Now that the internet has forever changed commerce, formerly exotic spices are now as close as Penzeys.com.  (In fact, I plan to tell the above story to my children to impress them with how ancient I am, along with stories of phones that were tethered to walls and had no way to record a message.)   My family recently moved into the wilds of Northern New Mexico, far from civilization, by which of course I mean good Indian restaurants; I find myself again interested in Indian cooking, though I am now a confirmed omnivore.  Now that I have kitchen “help” in the form of a three-year-old and a one-year-old, however, I certainly don’t have time for the day-long endeavors that I remember from the cookbook of my youth.  I was therefore delighted to find Madhur Jaffrey’s Quick & Easy Indian Cooking and gleefully brought it home the first time I saw it.  I’ve since made a number of recipes from the book.

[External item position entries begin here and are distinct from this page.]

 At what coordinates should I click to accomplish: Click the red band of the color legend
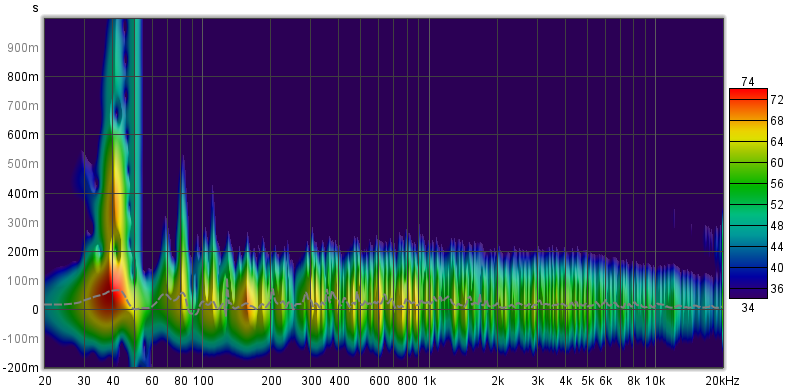click(x=748, y=94)
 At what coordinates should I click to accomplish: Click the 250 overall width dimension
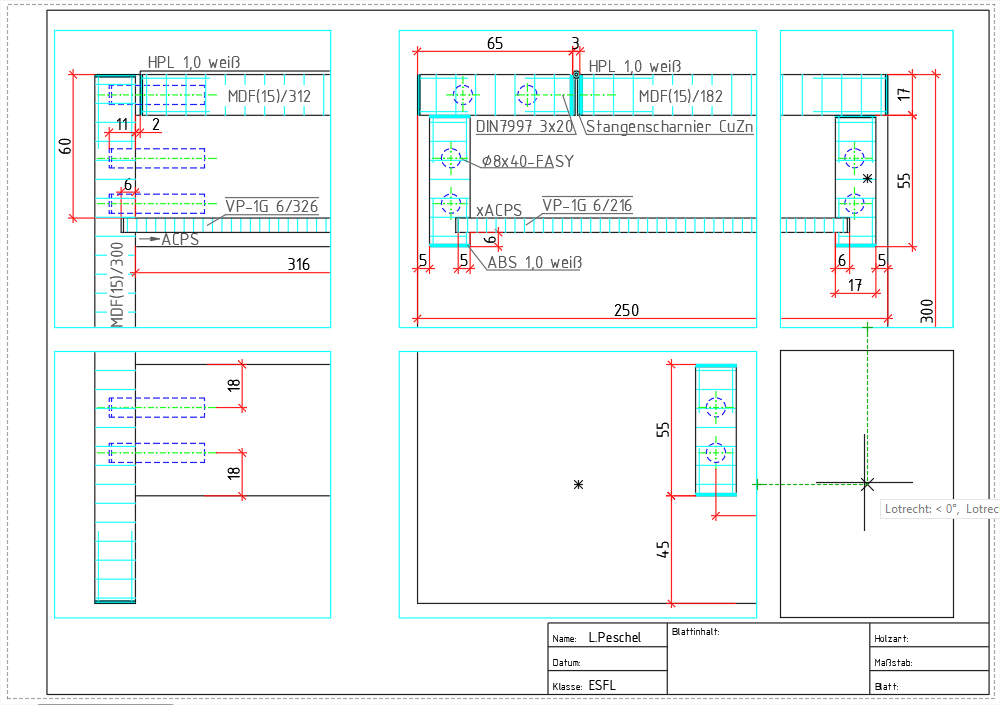pyautogui.click(x=625, y=310)
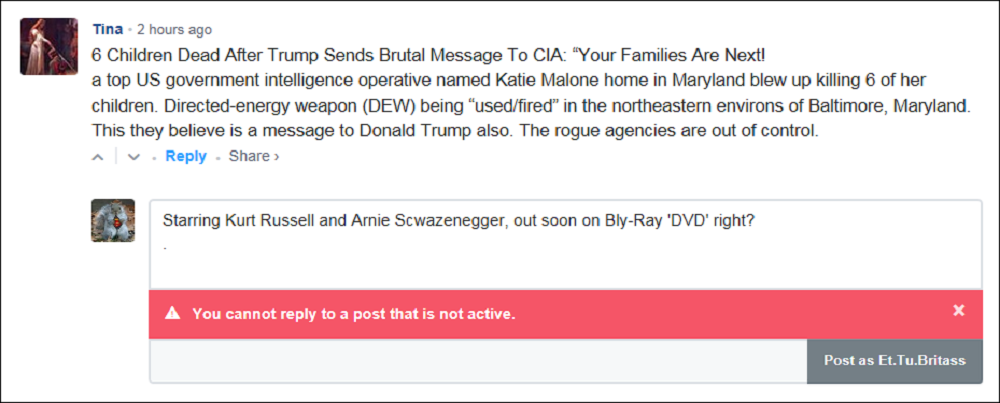Expand the chevron arrow beside Share

pos(277,157)
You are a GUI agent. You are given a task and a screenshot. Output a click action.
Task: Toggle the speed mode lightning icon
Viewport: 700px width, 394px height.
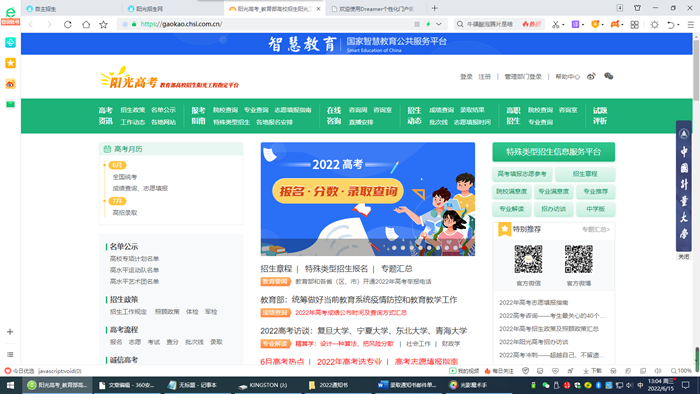(428, 24)
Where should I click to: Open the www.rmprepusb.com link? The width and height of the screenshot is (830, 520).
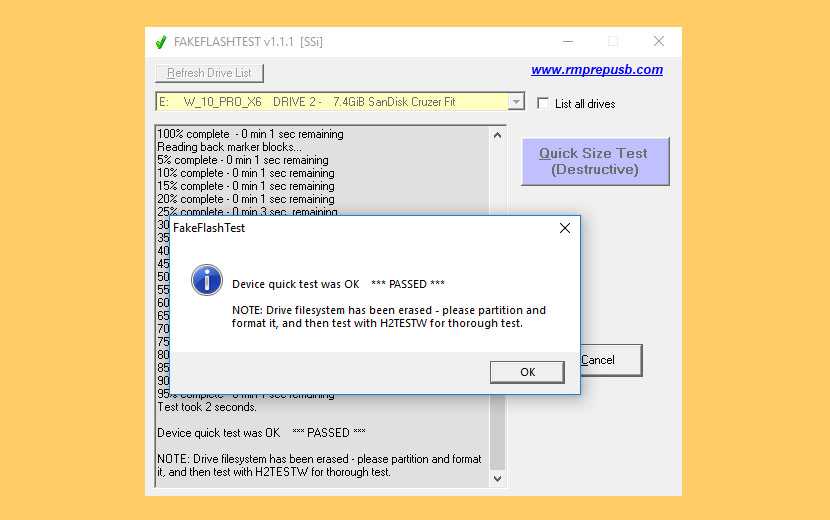pyautogui.click(x=596, y=70)
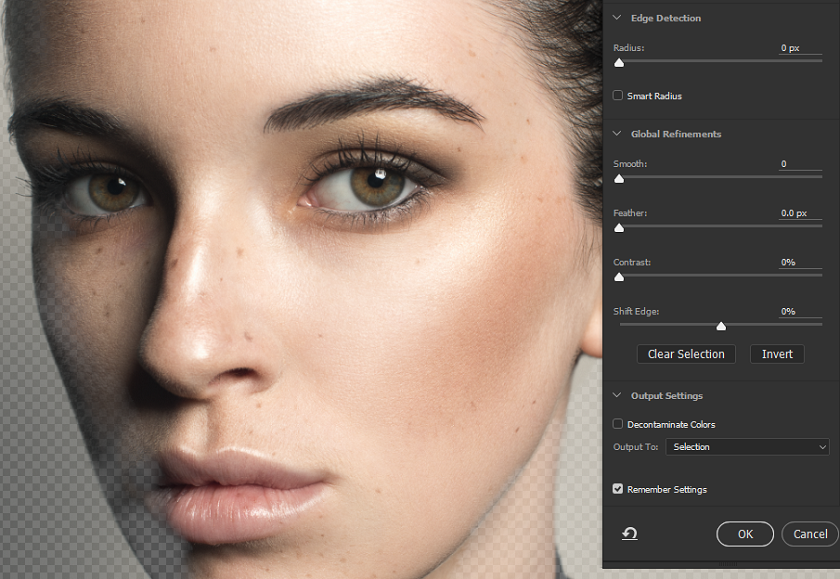Collapse the Edge Detection section
The image size is (840, 579).
pos(617,18)
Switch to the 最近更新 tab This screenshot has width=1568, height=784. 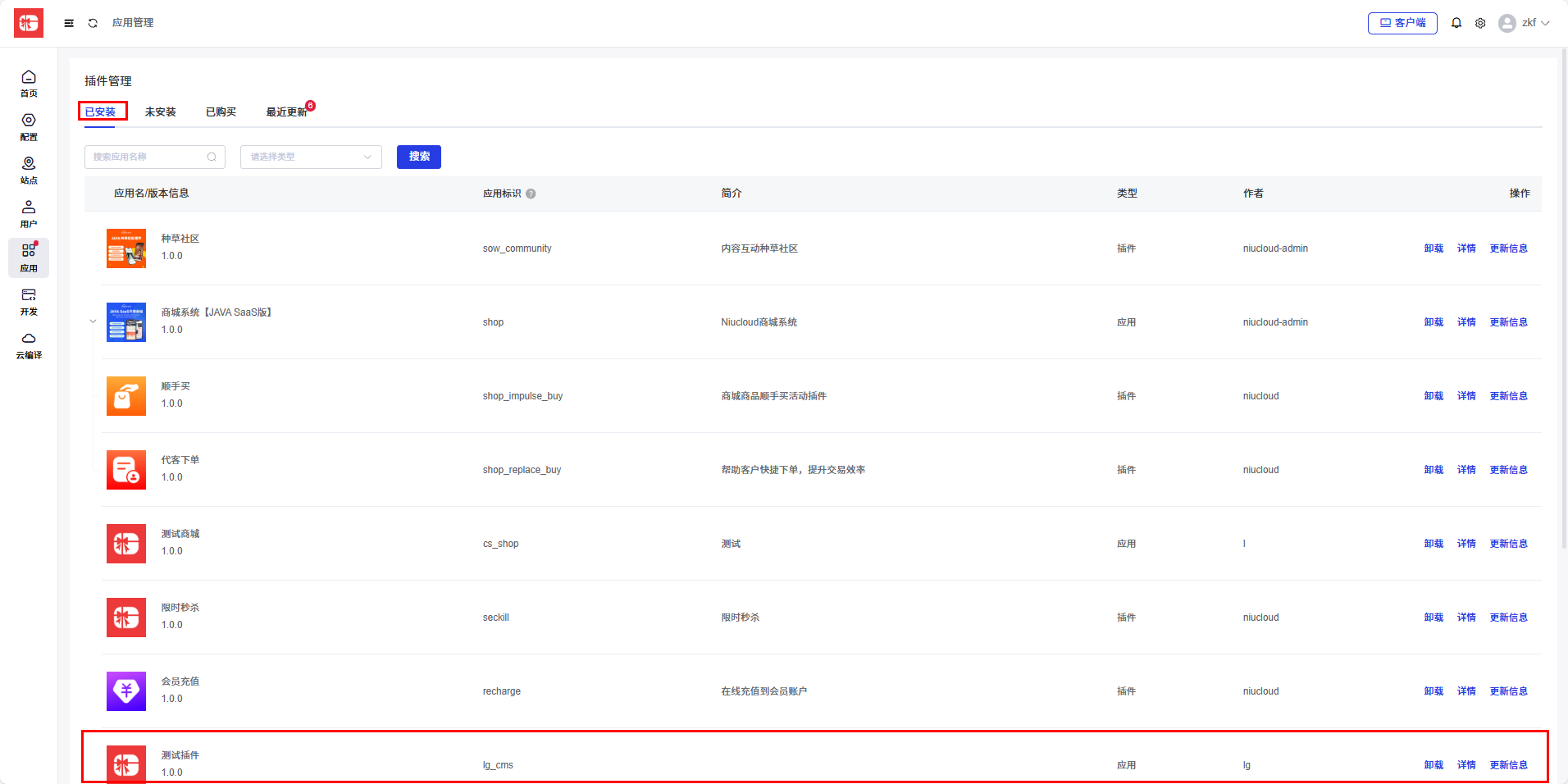tap(286, 112)
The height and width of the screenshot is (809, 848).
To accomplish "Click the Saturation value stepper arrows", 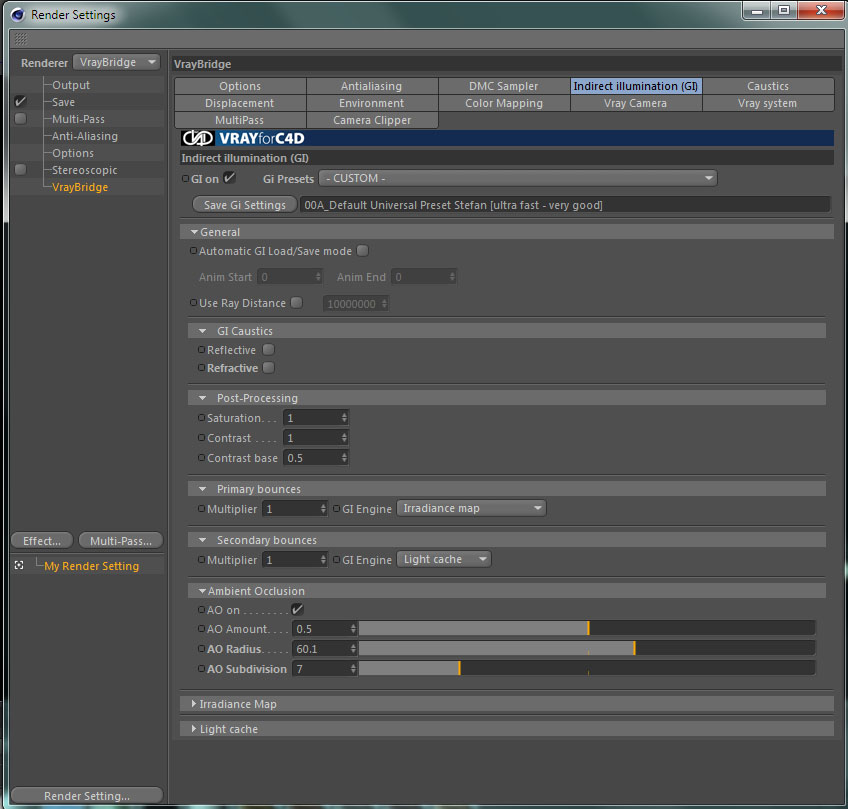I will coord(344,418).
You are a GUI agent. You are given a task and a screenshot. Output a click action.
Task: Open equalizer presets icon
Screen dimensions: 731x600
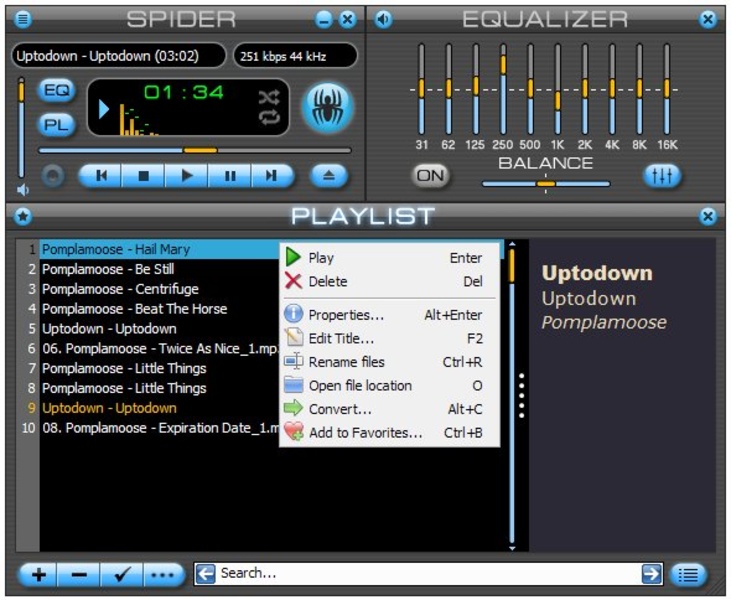pyautogui.click(x=661, y=176)
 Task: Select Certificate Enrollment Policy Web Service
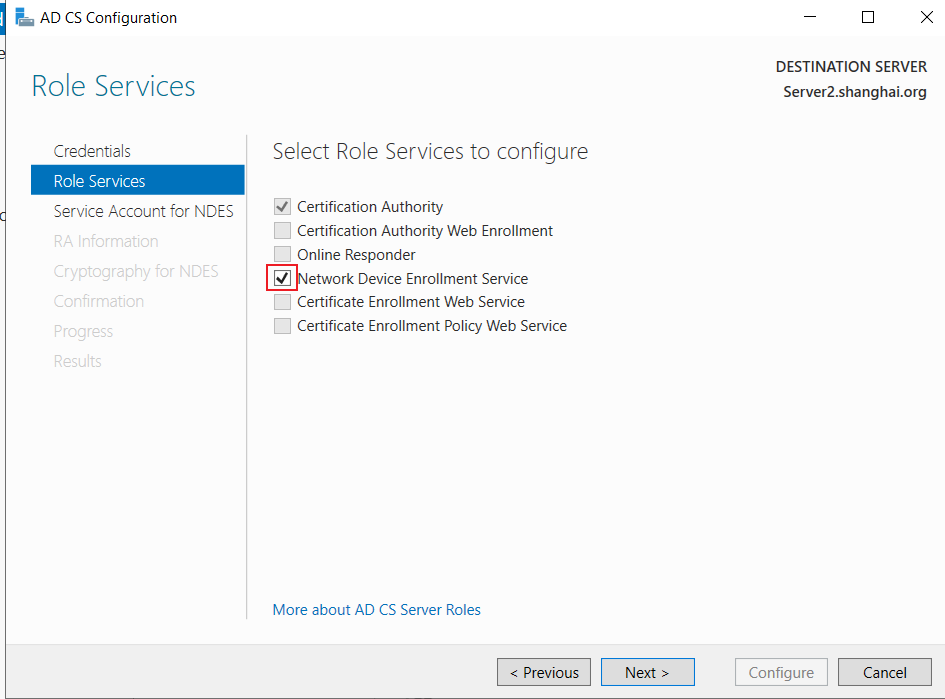click(282, 326)
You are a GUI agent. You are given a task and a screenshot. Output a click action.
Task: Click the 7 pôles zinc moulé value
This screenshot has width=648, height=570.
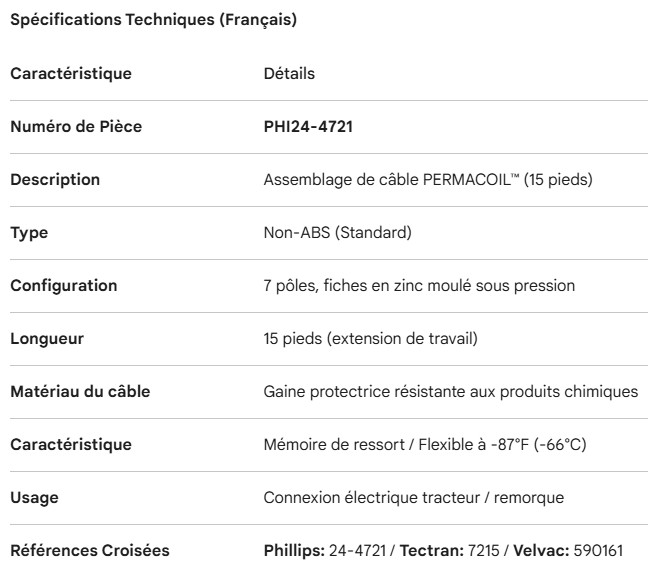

Ms. Jaffrey’s recipes are clearly written and easy to follow.  They do not require years of kitchen experience to prepare: she provides precise times and/or descriptions for adding different ingredients, or for when dishes are done.  It’s not the cookbook for the can’t-boil-water set, but it’s not experts-only, either.  The recipes cover all the categories you’d expect: appetizers/small dishes, meat, poultry, seafood, vegetables, desserts, and a few drinks.  Enough of the book is dedicated to meat that a vegetarian would not find it worth the purchase price.  Ms. Jaffrey has a couple of vegetarian books that are supposed to be excellent, though.